Sex offender registries are ineffective. Some crimes designated ‘sex offenses’ cause no harm, and should not be crimes at all, and some are barely crimes or sex offenses, but they carry the same stigma, which is wrong.
But besides that; The registration requirement law should not apply retroactively. Retroactive laws are prohibited in Article I, Section 8 of the U.S. Constitution, “No… ex post facto Law shall be passed.” The law cannot apply retroactively. Simple.
Migliaccio v. Castaneda
An imprisoned man needed medical care and it was delayed. He died. The government admitted fault. The family is suing the individuals because of the delays. There exists a law which restricts lawsuits and judgments against the government and government agents. But Obamacare won’t be anything like this. The law prevents government employees from being personally liable for their decisions, prevents punitive damages against the government, and prevents juries from being used in the cases.
That law is probably unconstitutional, it sure is bad and unfair.
Toss the law.
Berghuis v. Thompkins
And my first defense of the state in these analyses:
Some criminal received the Miranda warning, he indicated that he understood it, and he talked. The police did not coerce him. He did not explicitly waive his rights.
He confessed. Dumb move, but it is within his rights to do. He doesn’t get protection for acting foolishly. One need not explicitly waive one’s rights in order to talk. If he were to have waived his rights than he would have no control over the degree to which he talks. Talking (or not talking) without waiving one’s rights is the only way to control what rights are kept.
Don’t let him off.
U.S. v. Stevens
Stevens made video tapes of animal cruelty and tried to sell them. There is a federal law banning the manufacture, sale, etc. of depictions of animal cruelty, in interstate commerce. He was convicted of violating that law.
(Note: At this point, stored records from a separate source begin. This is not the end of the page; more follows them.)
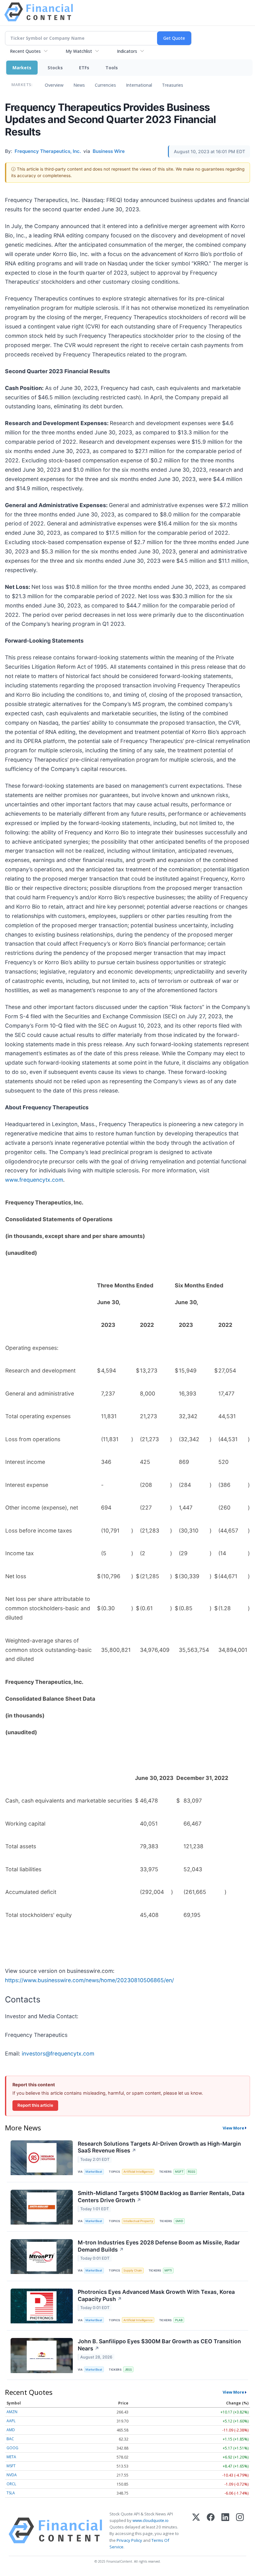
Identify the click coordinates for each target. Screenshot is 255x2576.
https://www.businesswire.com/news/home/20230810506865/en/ (89, 1980)
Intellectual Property (138, 2221)
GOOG (12, 2447)
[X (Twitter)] (196, 2530)
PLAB (179, 2320)
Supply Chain (132, 2270)
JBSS (128, 2369)
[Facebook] (210, 2530)
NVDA (12, 2474)
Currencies (105, 85)
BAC (10, 2438)
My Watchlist (79, 51)
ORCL (11, 2484)
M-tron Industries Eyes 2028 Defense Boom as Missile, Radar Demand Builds (159, 2246)
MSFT (179, 2171)
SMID (179, 2221)
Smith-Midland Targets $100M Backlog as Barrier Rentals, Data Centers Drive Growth (161, 2196)
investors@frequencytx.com (58, 2053)
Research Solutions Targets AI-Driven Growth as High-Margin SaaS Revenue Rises (159, 2147)
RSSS (191, 2171)
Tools (111, 68)
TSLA (11, 2493)
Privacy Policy (129, 2540)
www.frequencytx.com (34, 1179)
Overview (54, 85)
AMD (11, 2429)
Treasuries (172, 85)
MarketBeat (94, 2171)
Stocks (55, 68)
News (79, 85)
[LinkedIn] (225, 2530)
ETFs (84, 68)
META (11, 2456)
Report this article (35, 2105)
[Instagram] (240, 2530)
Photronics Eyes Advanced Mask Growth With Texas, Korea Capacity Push (156, 2295)
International (139, 85)
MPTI (168, 2270)
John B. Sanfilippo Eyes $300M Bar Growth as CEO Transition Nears (159, 2345)
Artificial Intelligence (138, 2171)
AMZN (12, 2411)
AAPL (11, 2420)
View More (233, 2128)
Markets (21, 68)
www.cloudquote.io (150, 2520)
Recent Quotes (25, 51)
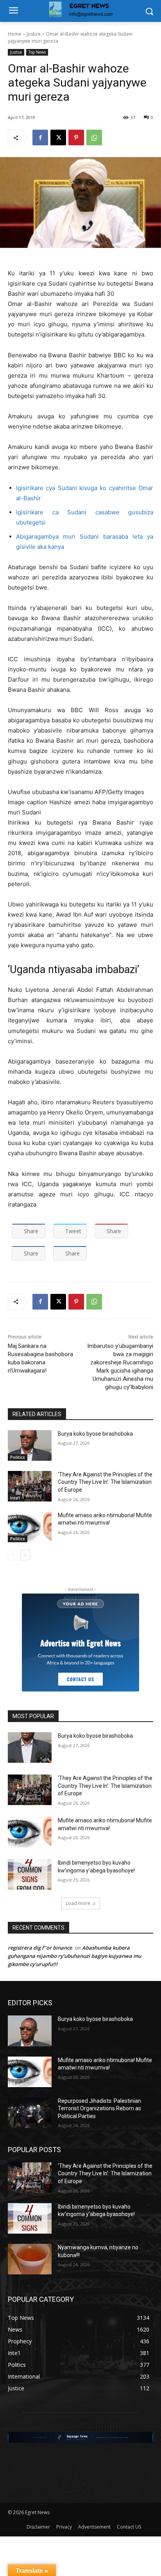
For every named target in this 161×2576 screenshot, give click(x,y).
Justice (34, 34)
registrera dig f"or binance (40, 1947)
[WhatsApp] (94, 137)
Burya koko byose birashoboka (95, 1434)
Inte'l (15, 1498)
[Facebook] (40, 137)
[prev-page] (13, 1555)
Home (14, 34)
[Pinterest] (76, 137)
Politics (17, 1457)
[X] (58, 137)
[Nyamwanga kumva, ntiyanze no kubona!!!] (30, 2259)
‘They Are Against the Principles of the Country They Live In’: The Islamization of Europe (105, 1482)
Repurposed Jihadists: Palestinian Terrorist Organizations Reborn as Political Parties (99, 2108)
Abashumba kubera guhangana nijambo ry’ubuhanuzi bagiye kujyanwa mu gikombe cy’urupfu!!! (74, 1956)
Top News (37, 52)
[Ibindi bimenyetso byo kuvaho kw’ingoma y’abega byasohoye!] (30, 1874)
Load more (78, 1903)
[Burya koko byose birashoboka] (30, 1445)
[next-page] (25, 1555)
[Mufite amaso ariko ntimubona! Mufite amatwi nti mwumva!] (30, 1527)
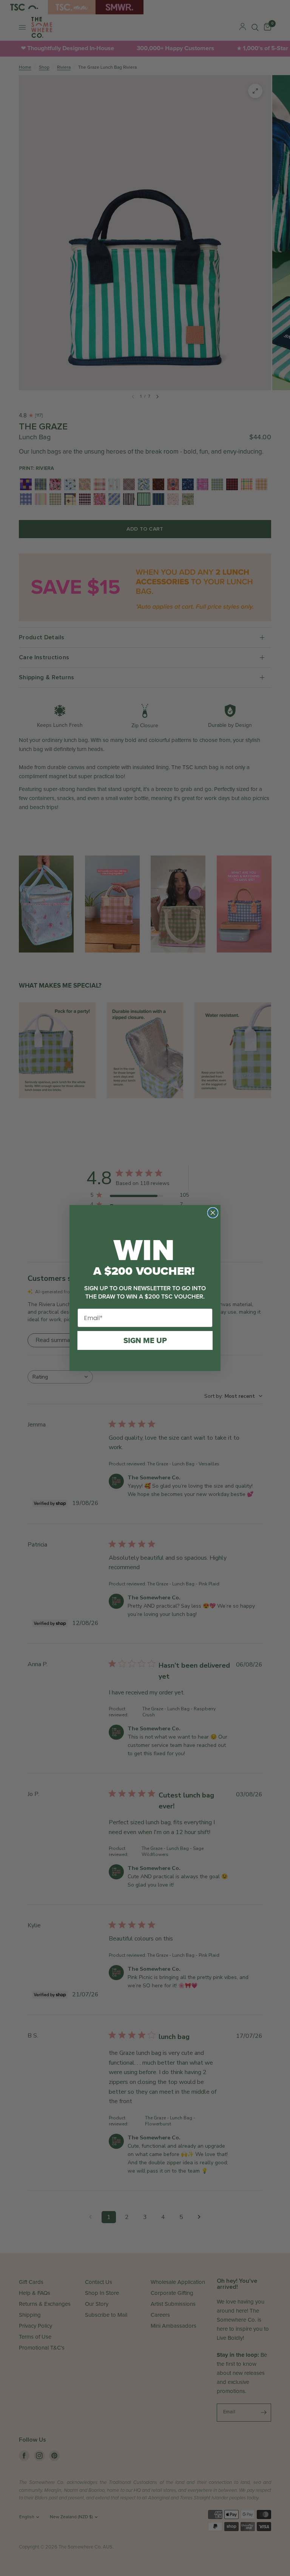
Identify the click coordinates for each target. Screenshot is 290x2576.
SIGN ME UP (145, 1340)
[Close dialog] (213, 1212)
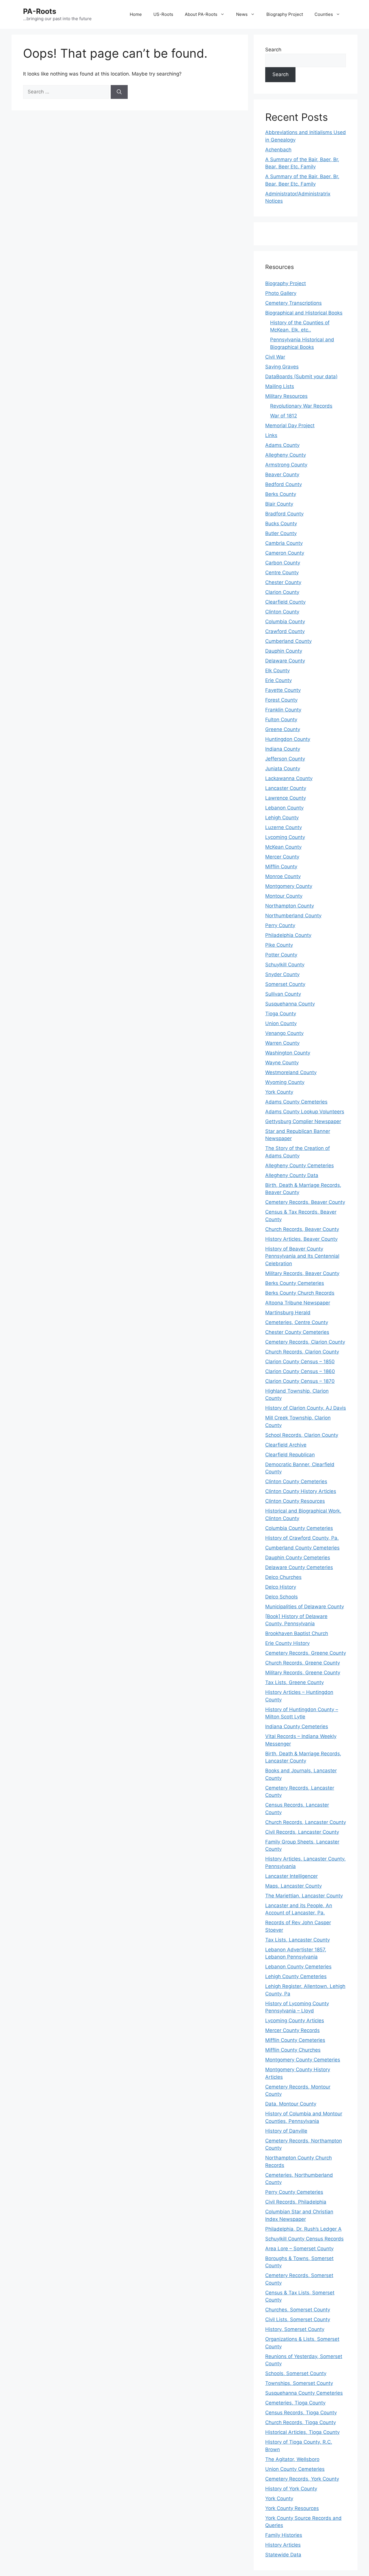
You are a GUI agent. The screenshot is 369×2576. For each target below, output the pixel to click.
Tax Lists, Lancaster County (297, 1940)
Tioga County (280, 1013)
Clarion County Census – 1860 (300, 1371)
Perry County (280, 925)
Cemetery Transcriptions (293, 303)
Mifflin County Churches (293, 2050)
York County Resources (292, 2508)
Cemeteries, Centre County (296, 1322)
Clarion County (282, 592)
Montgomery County (288, 886)
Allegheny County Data (291, 1175)
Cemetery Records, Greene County (305, 1653)
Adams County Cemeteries (296, 1102)
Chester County (283, 582)
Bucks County (281, 523)
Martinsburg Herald (287, 1312)
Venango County (284, 1033)
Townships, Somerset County (299, 2383)
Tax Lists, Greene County (294, 1682)
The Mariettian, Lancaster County (304, 1896)
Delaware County (285, 661)
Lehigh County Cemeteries (296, 1976)
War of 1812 (283, 416)
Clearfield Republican (290, 1455)
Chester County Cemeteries (297, 1332)
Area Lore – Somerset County (299, 2248)
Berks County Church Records (299, 1293)
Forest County (281, 700)
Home (136, 14)
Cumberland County (288, 641)
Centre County (282, 572)
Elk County (277, 670)
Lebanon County (284, 808)
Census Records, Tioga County (301, 2412)
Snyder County (282, 974)
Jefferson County (285, 759)
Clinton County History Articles (300, 1491)
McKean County (283, 847)
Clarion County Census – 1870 (300, 1381)
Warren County (282, 1043)
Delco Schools (281, 1597)
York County (279, 1092)
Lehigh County (282, 817)
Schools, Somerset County (295, 2373)
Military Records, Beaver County (302, 1273)
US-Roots (163, 14)
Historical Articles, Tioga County (302, 2432)
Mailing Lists (279, 386)
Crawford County (285, 631)
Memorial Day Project (290, 425)
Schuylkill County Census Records (304, 2239)
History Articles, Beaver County (301, 1239)
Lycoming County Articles (294, 2020)
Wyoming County (284, 1082)
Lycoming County (285, 837)
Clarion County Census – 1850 (300, 1361)
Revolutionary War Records (301, 406)
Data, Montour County (290, 2104)
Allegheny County (285, 455)
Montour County (283, 896)
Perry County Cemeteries (294, 2192)
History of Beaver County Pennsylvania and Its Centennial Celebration (302, 1256)
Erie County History (287, 1643)
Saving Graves (282, 367)
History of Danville (286, 2131)
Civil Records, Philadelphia (295, 2202)
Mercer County (282, 857)
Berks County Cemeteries (294, 1283)
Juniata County (282, 768)
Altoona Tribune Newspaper (297, 1303)
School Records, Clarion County (301, 1435)
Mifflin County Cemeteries (295, 2040)
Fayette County (283, 690)
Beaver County (282, 474)
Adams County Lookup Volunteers (304, 1111)
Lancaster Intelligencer (291, 1876)
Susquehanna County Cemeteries (304, 2393)
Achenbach (278, 149)
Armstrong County (286, 465)
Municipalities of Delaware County (304, 1606)
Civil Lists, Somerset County (297, 2319)
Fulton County (281, 719)
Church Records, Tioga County (300, 2422)
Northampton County (289, 906)
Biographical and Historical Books (303, 313)
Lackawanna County (288, 778)
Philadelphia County (288, 935)
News (242, 14)
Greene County (282, 729)
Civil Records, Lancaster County (302, 1832)
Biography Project (284, 14)
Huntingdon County (287, 739)
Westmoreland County (291, 1072)
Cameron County (284, 553)
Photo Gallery (280, 293)
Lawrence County (285, 798)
The case will deal with the first amendment, but it should also deal with the commerce clause. Congress did violate the prohibition of restricting free speech by making this law, but more importantly, congress has no power to make the law. The commerce clause does not give congress the power to make such broad laws restricting everything under the guise of interstate commerce. According to Judge Andrew Napolitano, a good source, I would say, the commerce clause only gives congress the power to make commerce regular by keeping the states from erecting barriers to free trade within the United States. So they don’t have the power they claim in the first place, but the court doesn’t care about that.
The court will look at free speech. From a Lockean/Rothbardian/Randian/similar view of rights, the guy has the right to free speech because he has property rights, and he may make with his property whatever he wants. The common exception to free speech, “Fire!” in a crowded theater, is a violation of the property rights of the theater owner and the ticketholders, and that is why it is not a right.
In any event: The guy committed no real crime (in filming and selling the videos), and the law is bad.
I think that is all for now.
I am very interested in any comments you may have. Am I wrong? Anything to add?